• Written instruction
Copy out the records from the line with "Task: Click the Обзор... browse button" to the line with "Screen dimensions: 624x464", both lines included, character for character.

• The data

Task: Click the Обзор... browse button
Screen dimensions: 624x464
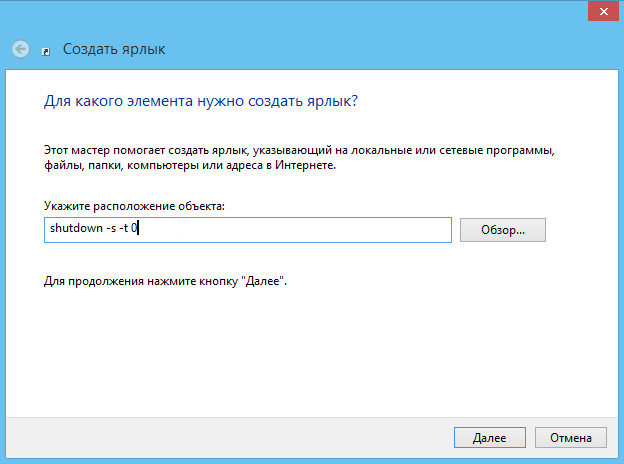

---

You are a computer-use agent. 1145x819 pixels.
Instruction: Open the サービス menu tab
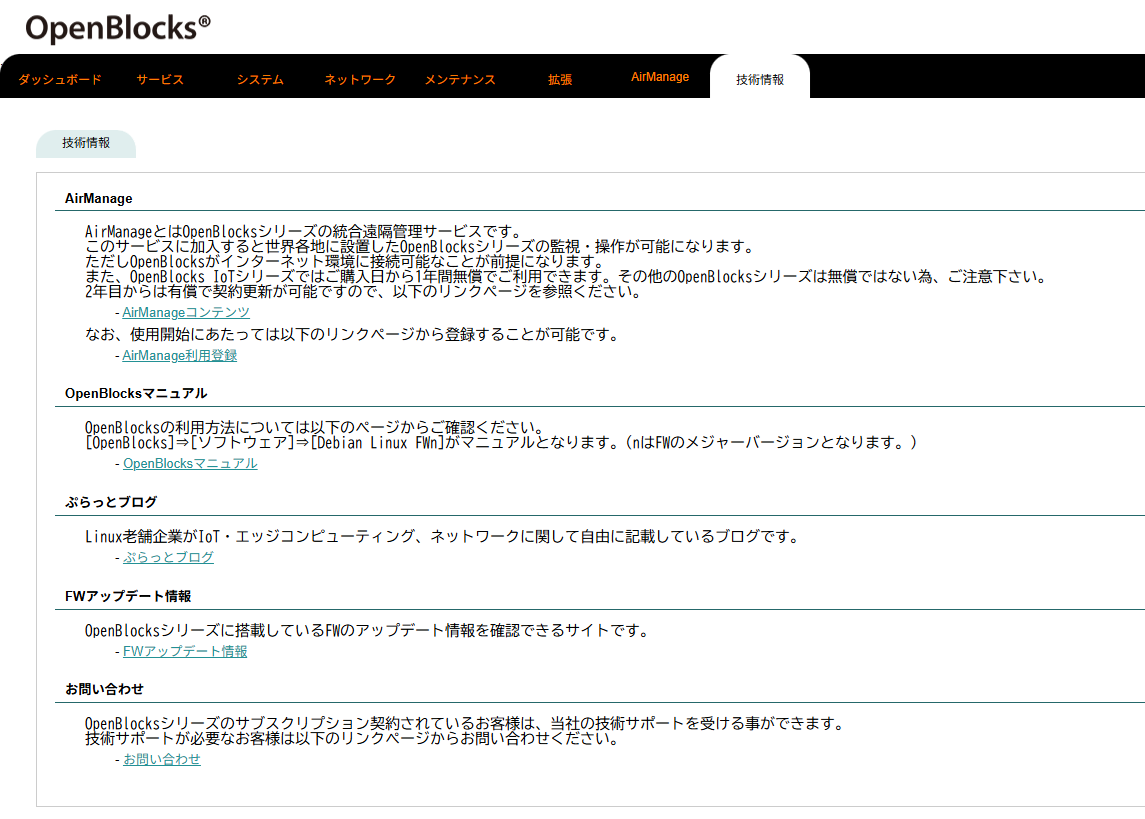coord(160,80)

* * *

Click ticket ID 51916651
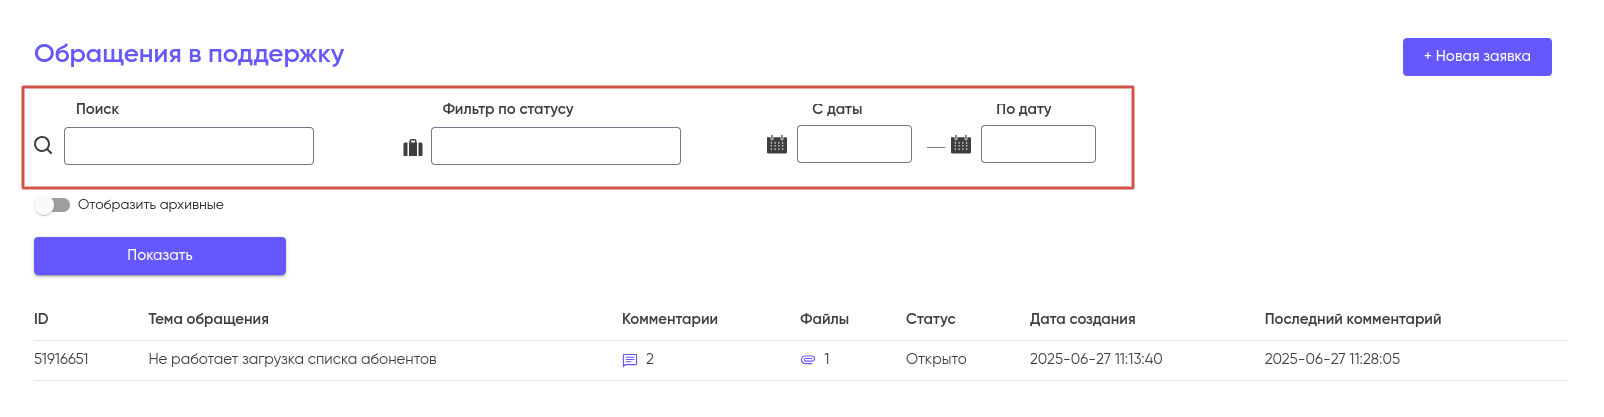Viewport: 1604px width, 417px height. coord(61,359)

• Response
Task: Click the Обзор... browse button
Screen dimensions: 624x464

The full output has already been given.